At the institutional level, the survey records a small but meaningful gain for the police. Public perception of the force has improved by six percentage points, which the report links to changes in behaviour and service delivery associated with reforms. Education services, land and property administration, local government and taxation also show improved ratings compared with the last survey, suggesting that efforts to streamline procedures, expand access and introduce technology are beginning to register at street level.

If NCPS 2025 gives the state some credit for progress, it also sets out a detailed agenda for what comes next. Respondents express a strong preference for better accountability, tighter limits on discretionary powers for officials and stronger Right to Information laws. In effect, the survey hands policymakers a ready made reform menu, signalling that citizens want institutions to be strengthened and constrained by clear rules rather than weakened or bypassed.

The public message to oversight bodies is particularly pointed. Seventy eight per cent of respondents say that anti corruption institutions such as the National Accountability Bureau and the Federal Investigation Agency should themselves be more answerable and more transparent. That finding supports the case for reforming watchdogs from within rather than delegitimising or abolishing them, and it gives the state political cover to professionalise and depoliticise these agencies if it chooses to do so.

The health sector emerges as another priority area where citizens are, in effect, offering policy guidance. The survey records support for stricter control of pharmaceutical commissions, clearer rules for doctors’ private practices and stronger regulators backed by effective complaint mechanisms. Taken together, these preferences create a blueprint for cleaning up one of the most sensitive and heavily used parts of the service landscape.

On politics and public spending, the numbers are equally clear. More than 80 per cent of respondents want business funding of political parties to be either banned outright or placed under strict regulation, and 55 per cent favour the removal of political names and images from government advertising. In practical terms, the public appears to be telling the state to separate campaign money from policy and to stop using taxpayer funded projects as vehicles for partisan branding.

Perhaps the most important opportunity for the state lies in the willingness of citizens to participate directly in anti corruption efforts. The survey finds that 42 per cent of respondents would feel safe reporting corruption if strong whistleblower protections were in place, and that people value anonymity and clear reward mechanisms in any reporting system. That level of readiness, if matched by legal safeguards and credible reporting channels, could become a powerful asset for enforcement agencies.

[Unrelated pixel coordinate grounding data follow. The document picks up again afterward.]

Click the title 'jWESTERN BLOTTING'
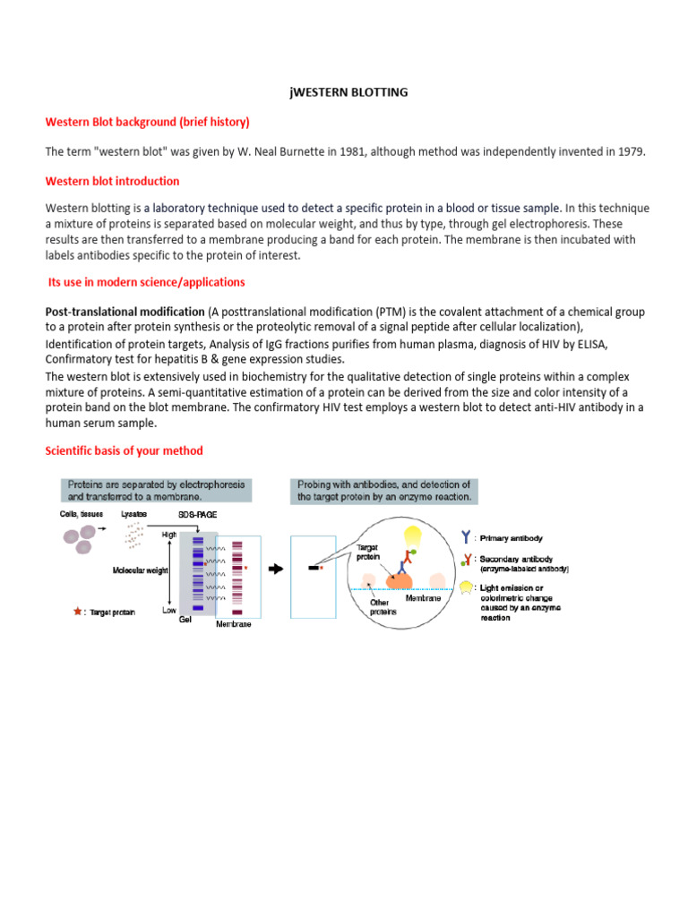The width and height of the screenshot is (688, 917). coord(345,91)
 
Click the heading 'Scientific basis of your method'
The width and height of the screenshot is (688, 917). coord(125,450)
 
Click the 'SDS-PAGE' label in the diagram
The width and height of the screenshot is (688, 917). coord(198,515)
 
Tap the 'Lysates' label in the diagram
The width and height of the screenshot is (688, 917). coord(134,515)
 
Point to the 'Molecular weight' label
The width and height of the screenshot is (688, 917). coord(140,570)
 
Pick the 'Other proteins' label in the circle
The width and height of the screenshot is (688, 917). coord(383,608)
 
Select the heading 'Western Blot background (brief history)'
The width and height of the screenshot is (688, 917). coord(148,121)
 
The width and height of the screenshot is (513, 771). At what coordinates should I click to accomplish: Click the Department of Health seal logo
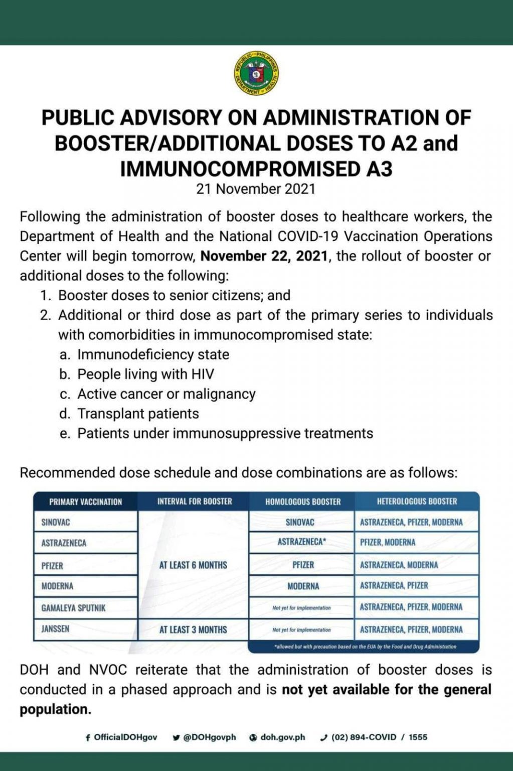pos(256,73)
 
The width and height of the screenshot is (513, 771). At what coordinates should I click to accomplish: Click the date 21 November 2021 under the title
pos(256,189)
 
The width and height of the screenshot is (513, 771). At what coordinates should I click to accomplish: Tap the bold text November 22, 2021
pos(264,256)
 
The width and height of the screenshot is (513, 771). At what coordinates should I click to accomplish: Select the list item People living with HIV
pos(145,374)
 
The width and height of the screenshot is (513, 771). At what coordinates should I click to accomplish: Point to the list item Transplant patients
pos(138,414)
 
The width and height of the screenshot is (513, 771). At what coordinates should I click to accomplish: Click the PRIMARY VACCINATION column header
pos(86,501)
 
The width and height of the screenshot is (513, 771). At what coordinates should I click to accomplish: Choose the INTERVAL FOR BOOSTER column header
pos(195,501)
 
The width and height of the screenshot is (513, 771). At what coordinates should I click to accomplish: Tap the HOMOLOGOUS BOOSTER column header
pos(303,501)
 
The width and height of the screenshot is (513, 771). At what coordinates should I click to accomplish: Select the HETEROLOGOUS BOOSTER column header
pos(417,501)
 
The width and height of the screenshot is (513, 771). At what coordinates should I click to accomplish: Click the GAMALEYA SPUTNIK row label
pos(73,608)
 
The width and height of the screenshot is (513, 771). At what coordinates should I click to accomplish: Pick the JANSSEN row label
pos(55,629)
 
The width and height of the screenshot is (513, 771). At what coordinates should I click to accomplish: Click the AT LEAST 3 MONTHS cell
pos(193,629)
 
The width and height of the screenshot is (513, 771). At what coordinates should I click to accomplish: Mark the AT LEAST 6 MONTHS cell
pos(193,565)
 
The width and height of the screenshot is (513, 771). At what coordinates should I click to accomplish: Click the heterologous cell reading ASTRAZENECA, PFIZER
pos(394,586)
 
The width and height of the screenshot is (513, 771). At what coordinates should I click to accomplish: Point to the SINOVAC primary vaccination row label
pos(55,522)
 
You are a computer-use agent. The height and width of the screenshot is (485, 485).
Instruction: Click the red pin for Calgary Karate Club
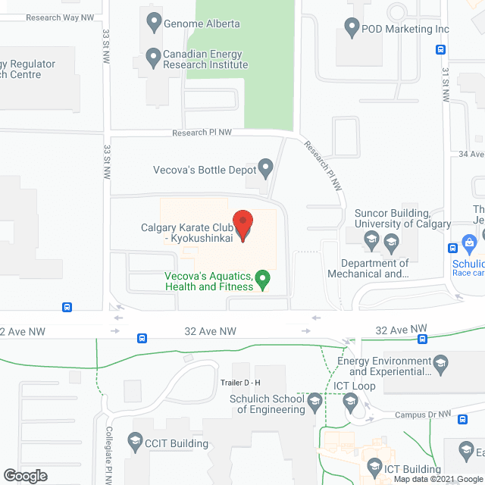242,225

At the same time, many respondents say they are unaware of formal reporting channels or doubt that their complaints will be handled neutrally. Closing that gap is less a question of public enthusiasm and more one of state design. By building accessible, well advertised and trusted reporting mechanisms, and by demonstrating that whistleblowers are genuinely protected, the authorities could turn the survey’s findings into a foundation for more effective enforcement.

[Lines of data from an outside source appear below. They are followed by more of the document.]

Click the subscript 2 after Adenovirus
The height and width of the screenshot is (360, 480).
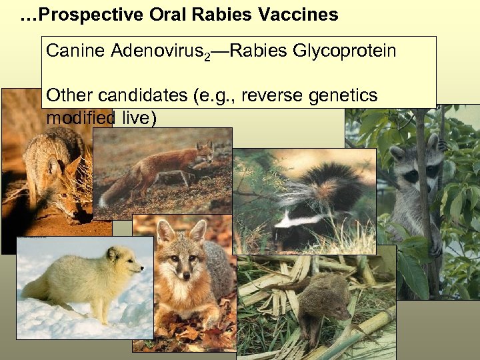pos(207,57)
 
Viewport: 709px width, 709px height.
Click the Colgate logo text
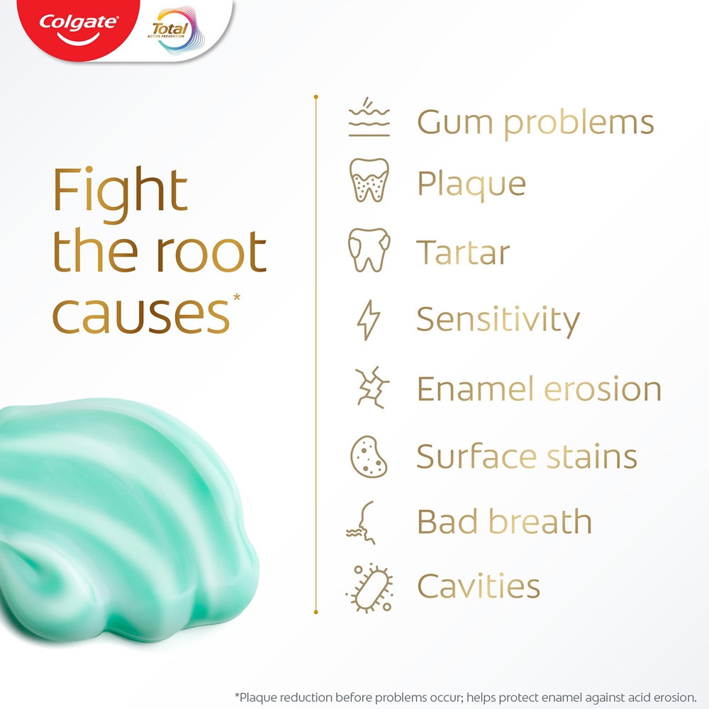pyautogui.click(x=79, y=23)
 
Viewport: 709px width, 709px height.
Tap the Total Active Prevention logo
pyautogui.click(x=176, y=30)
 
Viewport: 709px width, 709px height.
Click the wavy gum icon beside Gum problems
pyautogui.click(x=369, y=117)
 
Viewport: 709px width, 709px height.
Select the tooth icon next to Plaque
pyautogui.click(x=369, y=180)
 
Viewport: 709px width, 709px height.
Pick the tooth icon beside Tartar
pyautogui.click(x=369, y=250)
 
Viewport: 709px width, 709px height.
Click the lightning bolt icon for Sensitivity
pyautogui.click(x=369, y=320)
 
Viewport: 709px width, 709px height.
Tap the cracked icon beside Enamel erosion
pyautogui.click(x=372, y=388)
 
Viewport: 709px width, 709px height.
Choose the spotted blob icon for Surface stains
pyautogui.click(x=369, y=457)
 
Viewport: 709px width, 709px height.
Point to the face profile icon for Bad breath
pyautogui.click(x=362, y=523)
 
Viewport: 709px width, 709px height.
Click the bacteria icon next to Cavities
pyautogui.click(x=369, y=588)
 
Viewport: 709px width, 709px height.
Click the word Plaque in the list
pyautogui.click(x=471, y=184)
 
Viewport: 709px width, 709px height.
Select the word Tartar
pyautogui.click(x=463, y=252)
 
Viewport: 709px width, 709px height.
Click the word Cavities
pyautogui.click(x=479, y=586)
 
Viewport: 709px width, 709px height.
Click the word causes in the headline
pyautogui.click(x=141, y=316)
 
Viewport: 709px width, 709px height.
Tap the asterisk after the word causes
pyautogui.click(x=237, y=298)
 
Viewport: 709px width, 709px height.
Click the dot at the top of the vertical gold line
pyautogui.click(x=316, y=96)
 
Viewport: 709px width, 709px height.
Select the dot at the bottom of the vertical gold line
pyautogui.click(x=316, y=612)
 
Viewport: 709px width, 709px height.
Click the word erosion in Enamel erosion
pyautogui.click(x=603, y=389)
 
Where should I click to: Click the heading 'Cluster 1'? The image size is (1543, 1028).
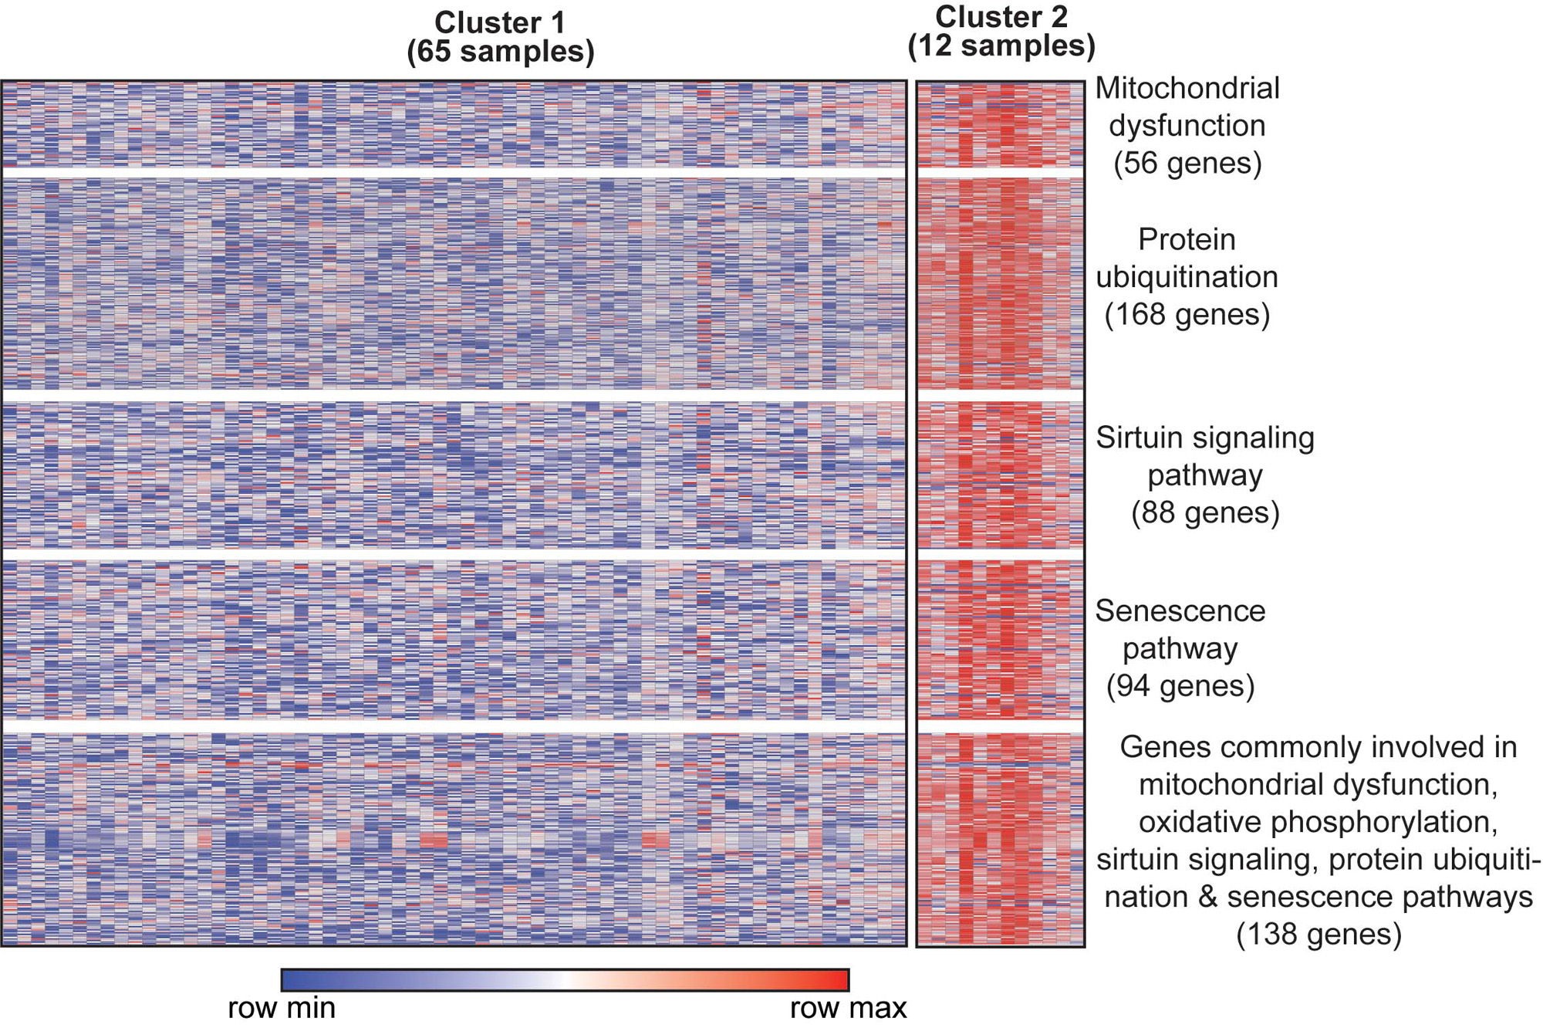tap(500, 22)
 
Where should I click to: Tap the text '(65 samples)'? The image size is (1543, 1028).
tap(501, 52)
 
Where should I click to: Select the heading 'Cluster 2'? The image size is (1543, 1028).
tap(1001, 17)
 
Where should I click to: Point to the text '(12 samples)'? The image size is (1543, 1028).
tap(1001, 46)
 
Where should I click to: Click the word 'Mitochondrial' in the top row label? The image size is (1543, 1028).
tap(1187, 88)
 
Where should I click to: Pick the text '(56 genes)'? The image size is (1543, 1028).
tap(1187, 163)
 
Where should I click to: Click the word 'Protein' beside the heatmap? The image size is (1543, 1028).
tap(1187, 239)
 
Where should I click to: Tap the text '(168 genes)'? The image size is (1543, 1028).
tap(1187, 314)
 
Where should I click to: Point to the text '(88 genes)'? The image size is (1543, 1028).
tap(1205, 512)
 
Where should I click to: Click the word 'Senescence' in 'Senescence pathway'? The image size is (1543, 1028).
tap(1180, 610)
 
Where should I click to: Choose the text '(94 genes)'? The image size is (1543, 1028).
tap(1180, 685)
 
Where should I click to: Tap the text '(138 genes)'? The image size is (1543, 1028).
tap(1318, 934)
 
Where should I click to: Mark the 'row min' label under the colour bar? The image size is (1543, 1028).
tap(282, 1008)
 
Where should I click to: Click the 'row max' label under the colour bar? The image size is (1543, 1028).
tap(848, 1008)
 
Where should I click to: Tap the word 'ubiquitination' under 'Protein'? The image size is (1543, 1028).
tap(1187, 277)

NCPS 2025 does not disguise the fact that corruption remains a leading concern for Pakistanis, shaping trust in institutions and affecting how they see governance. Yet it also shows a public that recognises certain stabilising steps, notices incremental improvements in some services and is prepared to support reforms that would strengthen, rather than collapse, the machinery of the state. For a government willing to engage with those findings, the survey reads less like a rebuke and more like a conditional vote of confidence, paired with a detailed list of what citizens want fixed next.